## SUPPLIED PASSAGE
────────

Saturday, September 10, 2011

"The Knowledge of God part VIII

Hence it is that the direction of the Lord of Spirits is essential to the Knowledge of the Love of God. It is only as He sheds this Love abroad in our hearts that our enmity is slain; and that we are compelled to love Him, because He first Loved us (Romans 5:5; 1 John 4:19). As the Lord, the Spirit, directs our hearts into this Love of the Father, we learn that IT IS ETERNAL; and hence knew no beginning; and is everlasting and knows no ending. He tells us that we were “chosen in Christ before the foundation of the world”. and that this was “in Love”, and was “according to the good pleasure of His Will”.

We could never have known this but by the further and later Revelation of the Spirit in Ephesians 1:4,5. For if we direct our own hearts we always and very naturally, direct them to ourselves; and then, of course, we see no reason why God should love us at all: then we become occupied with ourselves, and sink lower and lower in the slough of despond, until we end in despair. That is the end of our own self-direction. But when the Lord the Spirit directs our hearts, He never directs them to ourselves; no, nor to Himself, nor to His own work in us; but into the Love of the Father to us; and the work of the Son for us.

Then it is that we receive His own precious Revelation in Ephesians 1:4,5, and willingly confess that if God did not Love us before we were born, He has certainly seen nothing in us to draw forth that Love since we were born.

As we are thus directed, we are assured again and again that this Love is not manifested towards us because of anything we have ever felt or done (Titus
3:5); not because we first loved Him, but because “He first Loved us” (1 John 4:19).

────────

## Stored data
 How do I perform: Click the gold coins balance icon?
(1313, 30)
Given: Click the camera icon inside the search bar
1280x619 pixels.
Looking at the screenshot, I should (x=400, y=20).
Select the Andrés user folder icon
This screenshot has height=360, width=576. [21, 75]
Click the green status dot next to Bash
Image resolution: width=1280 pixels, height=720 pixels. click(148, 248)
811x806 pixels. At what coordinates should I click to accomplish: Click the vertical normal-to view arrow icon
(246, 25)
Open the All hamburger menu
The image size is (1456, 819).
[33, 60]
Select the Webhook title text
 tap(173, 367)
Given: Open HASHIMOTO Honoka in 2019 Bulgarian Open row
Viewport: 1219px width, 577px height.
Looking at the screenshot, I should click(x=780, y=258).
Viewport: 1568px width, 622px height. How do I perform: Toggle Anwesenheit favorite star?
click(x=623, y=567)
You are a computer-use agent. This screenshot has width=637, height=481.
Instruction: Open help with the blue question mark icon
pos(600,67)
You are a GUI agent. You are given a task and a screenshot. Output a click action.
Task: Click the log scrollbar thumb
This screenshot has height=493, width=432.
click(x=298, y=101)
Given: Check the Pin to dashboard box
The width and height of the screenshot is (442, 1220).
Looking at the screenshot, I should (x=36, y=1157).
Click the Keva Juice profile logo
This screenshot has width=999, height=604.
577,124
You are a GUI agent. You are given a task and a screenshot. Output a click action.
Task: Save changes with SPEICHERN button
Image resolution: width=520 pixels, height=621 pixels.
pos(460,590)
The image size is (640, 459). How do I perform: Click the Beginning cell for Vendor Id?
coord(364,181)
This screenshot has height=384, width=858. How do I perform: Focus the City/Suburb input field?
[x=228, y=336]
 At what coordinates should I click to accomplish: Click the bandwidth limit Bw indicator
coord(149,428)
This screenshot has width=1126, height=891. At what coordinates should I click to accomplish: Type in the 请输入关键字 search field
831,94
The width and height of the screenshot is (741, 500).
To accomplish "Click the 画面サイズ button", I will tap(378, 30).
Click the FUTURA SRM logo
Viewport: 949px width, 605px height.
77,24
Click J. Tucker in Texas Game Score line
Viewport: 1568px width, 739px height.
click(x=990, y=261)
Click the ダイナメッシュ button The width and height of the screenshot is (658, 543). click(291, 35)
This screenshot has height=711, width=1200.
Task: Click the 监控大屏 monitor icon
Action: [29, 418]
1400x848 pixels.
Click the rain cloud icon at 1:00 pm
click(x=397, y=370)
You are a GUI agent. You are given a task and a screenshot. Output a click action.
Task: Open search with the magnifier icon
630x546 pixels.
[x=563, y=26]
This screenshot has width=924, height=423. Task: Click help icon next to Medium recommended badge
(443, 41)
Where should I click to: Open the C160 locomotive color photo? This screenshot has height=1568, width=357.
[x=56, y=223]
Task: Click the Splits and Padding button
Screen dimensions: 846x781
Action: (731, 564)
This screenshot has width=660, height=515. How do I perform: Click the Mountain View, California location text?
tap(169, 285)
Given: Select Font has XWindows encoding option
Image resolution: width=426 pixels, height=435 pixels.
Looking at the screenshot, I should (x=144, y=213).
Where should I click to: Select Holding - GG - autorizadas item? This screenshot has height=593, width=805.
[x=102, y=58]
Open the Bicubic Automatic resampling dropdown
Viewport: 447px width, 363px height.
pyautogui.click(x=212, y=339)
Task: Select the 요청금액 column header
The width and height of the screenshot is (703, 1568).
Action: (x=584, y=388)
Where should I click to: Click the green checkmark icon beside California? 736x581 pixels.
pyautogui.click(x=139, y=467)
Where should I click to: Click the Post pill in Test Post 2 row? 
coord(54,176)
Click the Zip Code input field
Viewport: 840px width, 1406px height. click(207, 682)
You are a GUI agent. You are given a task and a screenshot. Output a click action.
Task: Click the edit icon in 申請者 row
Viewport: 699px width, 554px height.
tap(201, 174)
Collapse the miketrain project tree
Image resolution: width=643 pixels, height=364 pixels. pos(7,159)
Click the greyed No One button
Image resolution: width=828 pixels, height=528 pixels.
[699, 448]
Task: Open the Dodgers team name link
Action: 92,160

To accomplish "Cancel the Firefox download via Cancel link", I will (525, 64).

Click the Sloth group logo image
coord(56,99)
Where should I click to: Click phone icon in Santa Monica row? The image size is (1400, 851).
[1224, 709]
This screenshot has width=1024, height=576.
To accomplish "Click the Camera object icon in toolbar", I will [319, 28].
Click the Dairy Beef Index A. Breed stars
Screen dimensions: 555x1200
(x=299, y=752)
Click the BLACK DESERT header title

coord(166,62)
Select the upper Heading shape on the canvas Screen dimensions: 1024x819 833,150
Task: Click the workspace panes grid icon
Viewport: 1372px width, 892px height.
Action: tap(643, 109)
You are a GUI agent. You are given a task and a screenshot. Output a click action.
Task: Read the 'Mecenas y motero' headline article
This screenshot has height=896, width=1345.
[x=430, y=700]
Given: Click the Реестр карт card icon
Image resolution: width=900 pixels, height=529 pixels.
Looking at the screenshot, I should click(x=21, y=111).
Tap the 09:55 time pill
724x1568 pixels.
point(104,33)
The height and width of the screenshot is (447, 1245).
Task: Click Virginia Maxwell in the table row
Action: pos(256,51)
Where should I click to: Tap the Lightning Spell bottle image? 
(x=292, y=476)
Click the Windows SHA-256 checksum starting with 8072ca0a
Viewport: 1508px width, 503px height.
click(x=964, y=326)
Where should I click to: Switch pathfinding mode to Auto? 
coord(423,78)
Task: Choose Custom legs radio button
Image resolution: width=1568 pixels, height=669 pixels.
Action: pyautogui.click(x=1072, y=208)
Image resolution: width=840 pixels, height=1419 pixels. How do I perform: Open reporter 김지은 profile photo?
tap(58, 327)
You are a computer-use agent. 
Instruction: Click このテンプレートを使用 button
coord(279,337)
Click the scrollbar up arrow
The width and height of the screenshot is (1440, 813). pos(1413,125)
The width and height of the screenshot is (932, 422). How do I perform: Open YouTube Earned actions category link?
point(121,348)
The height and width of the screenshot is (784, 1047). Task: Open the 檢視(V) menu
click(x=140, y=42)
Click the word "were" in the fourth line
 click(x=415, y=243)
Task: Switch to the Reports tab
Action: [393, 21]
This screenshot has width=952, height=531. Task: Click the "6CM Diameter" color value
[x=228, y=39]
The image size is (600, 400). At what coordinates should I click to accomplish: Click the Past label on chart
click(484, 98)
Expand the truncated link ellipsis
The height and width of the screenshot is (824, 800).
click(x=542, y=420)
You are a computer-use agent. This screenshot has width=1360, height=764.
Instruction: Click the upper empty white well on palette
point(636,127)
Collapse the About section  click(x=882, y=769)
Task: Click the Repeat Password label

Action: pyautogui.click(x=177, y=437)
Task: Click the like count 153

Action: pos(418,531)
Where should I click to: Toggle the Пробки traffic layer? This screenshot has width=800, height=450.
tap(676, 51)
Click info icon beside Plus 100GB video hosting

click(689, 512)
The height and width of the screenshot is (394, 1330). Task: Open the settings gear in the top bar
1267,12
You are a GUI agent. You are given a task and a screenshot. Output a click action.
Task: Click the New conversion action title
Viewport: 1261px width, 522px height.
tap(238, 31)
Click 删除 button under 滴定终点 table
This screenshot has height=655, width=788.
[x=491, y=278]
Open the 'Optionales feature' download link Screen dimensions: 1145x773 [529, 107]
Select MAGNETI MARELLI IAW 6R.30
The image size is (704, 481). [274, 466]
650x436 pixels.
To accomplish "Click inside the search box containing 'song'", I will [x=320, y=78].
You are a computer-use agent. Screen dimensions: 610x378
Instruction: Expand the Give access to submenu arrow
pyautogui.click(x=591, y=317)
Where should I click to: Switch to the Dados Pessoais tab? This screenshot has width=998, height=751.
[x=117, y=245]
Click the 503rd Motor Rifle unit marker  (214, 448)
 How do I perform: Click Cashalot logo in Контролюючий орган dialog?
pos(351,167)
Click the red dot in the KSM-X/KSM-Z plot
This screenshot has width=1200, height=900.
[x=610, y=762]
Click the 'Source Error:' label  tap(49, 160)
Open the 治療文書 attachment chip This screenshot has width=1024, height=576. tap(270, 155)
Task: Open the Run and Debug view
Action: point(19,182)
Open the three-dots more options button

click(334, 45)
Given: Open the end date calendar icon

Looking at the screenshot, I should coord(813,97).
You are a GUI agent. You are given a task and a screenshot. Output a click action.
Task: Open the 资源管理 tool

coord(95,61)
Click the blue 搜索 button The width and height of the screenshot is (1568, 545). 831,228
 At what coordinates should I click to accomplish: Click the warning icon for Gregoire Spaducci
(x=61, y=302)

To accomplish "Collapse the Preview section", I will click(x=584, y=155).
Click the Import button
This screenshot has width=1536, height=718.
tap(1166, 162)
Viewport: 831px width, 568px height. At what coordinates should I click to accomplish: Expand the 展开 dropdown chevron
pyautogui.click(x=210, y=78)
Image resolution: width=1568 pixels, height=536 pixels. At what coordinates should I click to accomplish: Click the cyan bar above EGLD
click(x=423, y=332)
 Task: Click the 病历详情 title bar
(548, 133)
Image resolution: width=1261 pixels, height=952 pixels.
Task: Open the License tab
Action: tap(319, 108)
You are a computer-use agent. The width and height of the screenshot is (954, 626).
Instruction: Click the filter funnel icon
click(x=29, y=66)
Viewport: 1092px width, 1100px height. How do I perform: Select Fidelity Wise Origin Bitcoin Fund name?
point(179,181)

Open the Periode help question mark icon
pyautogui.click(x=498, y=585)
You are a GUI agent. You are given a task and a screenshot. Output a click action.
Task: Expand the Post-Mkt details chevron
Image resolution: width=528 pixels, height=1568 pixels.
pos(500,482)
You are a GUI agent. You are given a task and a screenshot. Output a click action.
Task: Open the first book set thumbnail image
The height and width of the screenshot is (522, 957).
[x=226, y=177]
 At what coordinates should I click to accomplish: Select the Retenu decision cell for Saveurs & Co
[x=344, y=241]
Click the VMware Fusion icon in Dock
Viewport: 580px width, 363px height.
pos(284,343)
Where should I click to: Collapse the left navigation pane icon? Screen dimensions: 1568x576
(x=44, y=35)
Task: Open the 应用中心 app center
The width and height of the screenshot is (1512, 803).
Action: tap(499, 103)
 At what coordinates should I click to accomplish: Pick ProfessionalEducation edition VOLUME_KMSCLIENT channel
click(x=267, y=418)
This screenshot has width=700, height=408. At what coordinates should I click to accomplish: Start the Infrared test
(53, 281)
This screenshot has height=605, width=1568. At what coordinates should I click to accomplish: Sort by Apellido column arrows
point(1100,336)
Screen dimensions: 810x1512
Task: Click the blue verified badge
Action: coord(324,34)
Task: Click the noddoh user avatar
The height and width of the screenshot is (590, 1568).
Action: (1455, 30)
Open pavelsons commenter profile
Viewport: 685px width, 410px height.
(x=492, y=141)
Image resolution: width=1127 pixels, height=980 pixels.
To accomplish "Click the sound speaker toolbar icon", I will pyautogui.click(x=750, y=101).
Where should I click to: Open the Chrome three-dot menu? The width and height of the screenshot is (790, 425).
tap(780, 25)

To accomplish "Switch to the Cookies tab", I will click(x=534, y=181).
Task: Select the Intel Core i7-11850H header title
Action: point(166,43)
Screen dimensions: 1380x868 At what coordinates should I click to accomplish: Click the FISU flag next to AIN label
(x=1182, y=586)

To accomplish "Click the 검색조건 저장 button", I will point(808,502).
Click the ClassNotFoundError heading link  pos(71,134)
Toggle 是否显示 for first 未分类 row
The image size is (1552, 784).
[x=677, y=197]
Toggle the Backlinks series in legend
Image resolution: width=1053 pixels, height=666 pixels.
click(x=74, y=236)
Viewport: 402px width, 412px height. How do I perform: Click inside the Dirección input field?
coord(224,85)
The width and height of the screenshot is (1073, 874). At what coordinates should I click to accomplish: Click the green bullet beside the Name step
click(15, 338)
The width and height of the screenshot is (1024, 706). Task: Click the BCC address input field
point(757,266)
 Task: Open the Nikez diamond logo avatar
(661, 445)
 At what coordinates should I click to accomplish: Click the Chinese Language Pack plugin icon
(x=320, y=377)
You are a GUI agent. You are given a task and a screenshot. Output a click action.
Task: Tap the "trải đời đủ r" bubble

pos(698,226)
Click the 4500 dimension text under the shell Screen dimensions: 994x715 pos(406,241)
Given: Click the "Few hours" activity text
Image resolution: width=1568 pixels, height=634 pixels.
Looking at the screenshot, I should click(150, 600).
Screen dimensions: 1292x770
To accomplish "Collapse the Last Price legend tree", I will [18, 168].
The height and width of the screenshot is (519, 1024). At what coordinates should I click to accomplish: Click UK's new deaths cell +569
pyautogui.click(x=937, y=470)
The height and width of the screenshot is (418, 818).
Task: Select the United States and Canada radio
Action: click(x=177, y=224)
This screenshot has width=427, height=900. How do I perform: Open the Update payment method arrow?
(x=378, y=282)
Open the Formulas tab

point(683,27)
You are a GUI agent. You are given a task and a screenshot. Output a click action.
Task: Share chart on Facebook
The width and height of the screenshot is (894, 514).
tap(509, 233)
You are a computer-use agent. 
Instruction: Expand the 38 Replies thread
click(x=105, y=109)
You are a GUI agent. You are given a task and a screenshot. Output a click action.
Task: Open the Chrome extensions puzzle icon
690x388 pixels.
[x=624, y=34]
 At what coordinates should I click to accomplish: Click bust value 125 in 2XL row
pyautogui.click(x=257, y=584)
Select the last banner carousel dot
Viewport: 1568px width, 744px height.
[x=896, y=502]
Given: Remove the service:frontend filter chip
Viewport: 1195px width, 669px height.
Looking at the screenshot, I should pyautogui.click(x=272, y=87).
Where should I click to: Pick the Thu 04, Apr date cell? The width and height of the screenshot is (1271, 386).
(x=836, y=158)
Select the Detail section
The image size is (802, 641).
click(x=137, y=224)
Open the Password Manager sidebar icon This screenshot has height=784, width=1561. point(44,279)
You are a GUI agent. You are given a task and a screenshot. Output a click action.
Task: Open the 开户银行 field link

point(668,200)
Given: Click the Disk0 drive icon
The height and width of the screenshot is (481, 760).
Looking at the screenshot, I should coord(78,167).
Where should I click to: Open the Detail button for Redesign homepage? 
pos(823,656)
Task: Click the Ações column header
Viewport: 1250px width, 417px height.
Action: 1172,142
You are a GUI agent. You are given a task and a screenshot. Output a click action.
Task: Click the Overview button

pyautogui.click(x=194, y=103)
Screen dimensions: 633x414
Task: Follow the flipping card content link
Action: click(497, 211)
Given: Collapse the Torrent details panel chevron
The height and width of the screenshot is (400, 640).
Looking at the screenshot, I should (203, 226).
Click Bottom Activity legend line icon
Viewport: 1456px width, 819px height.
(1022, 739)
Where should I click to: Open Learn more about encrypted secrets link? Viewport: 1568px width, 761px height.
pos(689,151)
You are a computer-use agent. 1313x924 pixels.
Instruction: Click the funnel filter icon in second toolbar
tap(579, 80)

────────

## ACTIVITY LIST
A: Answer these questions from the Knowledge of God passage:
(i) Into what does the Lord, the Spirit, direct our hearts, so that we learn it is eternal?
(ii) Which Scripture reference is given for the further and later Revelation of the Spirit?
(iii) Which verse is cited for the words "He first Loved us"?
B: Say whether each statement agrees with the Knowledge of God passage, and support each answer with a quotation:
(i) When the Spirit directs our hearts, He directs them to His own work in us.
(ii) The Love of God is everlasting and has no ending.
(iii) God's Love is shown toward us because of something we have felt or done.
C: Output the Knowledge of God passage between "Then it is that" and "we were born.", inclusive.

## PER-TASK OUTPUTS
A:
(i) The Love of the Father.
(ii) Ephesians 1:4,5.
(iii) 1 John 4:19.

B:
(i) No: "He never directs them to ourselves; no, nor to Himself, nor to His own work in us"
(ii) Yes: "is everlasting and knows no ending"
(iii) No: "this Love is not manifested towards us because of anything we have ever felt or done"

C:
Then it is that we receive His own precious Revelation in Ephesians 1:4,5, and willingly confess that if God did not Love us before we were born, He has certainly seen nothing in us to draw forth that Love since we were born.